A contractor working for Harris on Monday began work on an underwater cable that runs between the Miami ARTCC and the San Juan Center Radar Approach Control (CERAP) during peak hours. By noon, PASS systems specialists began noticing that the primary system began to malfunction and lose flight data and as a result, resorted to a less comprehensive backup system. Although, systems specialists were able to restore the primary system in minutes, the impact to air traffic in Florida had already taken its toll – 58 delays in Miami and San Juan.

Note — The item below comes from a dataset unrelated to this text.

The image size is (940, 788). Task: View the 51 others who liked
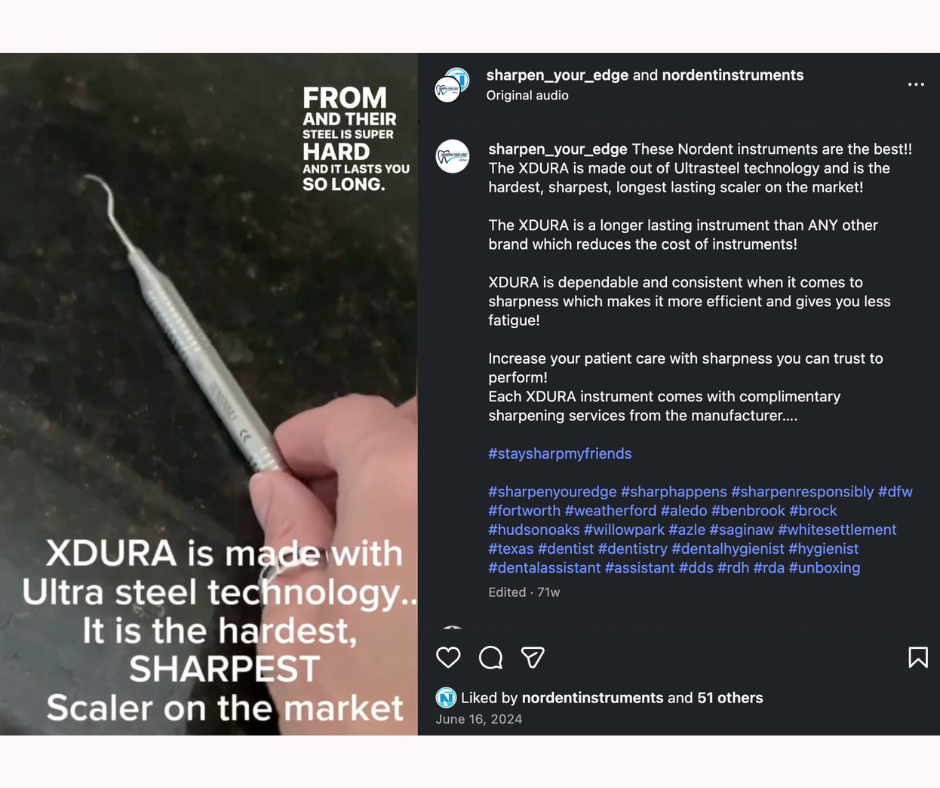(x=730, y=697)
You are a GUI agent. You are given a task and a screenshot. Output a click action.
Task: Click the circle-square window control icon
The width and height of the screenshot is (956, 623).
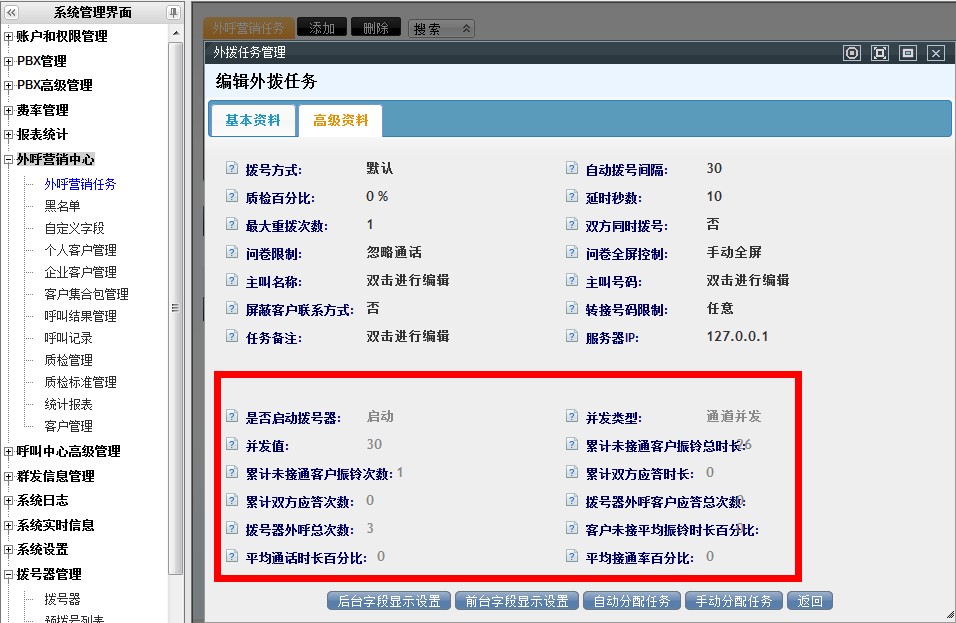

Since Harris was awarded the FTI contract with the FAA in 2002, the transition to the system has been plagued with contractor errors, outages, missed deadlines and escalating costs. A Department of Transportation (DOT) Office of Inspector General (IG) report released in May emphasized that the FAA must gain better control of its contractors. PASS has called attention on several occasions to problems associated with the work of Harris contractors, with the most recent incident involving loss of radars in Dallas/Fort Worth and New York.
“With the holiday season being the busiest travel time during the year, the FAA cannot afford to allow this sort of incompetence and carelessness with its contractors,” said Dave Spero, PASS regional vice president. “We’re like a broken record – continually warning the FAA that it must demand that private contractors live up to some minimum level of service and competence. The reliability and efficiency of these systems is vital to ensuring the safety of the flying public.”
PASS represents more than 11,000 employees of the Federal Aviation Administration and the Department of Defense who install, maintain, support and certify air traffic control and national defense equipment, inspect and oversee the commercial and general aviation industries, develop flight procedures and perform quality analyses of the aviation systems. For more information, visit the PASS website at www.passnational.org.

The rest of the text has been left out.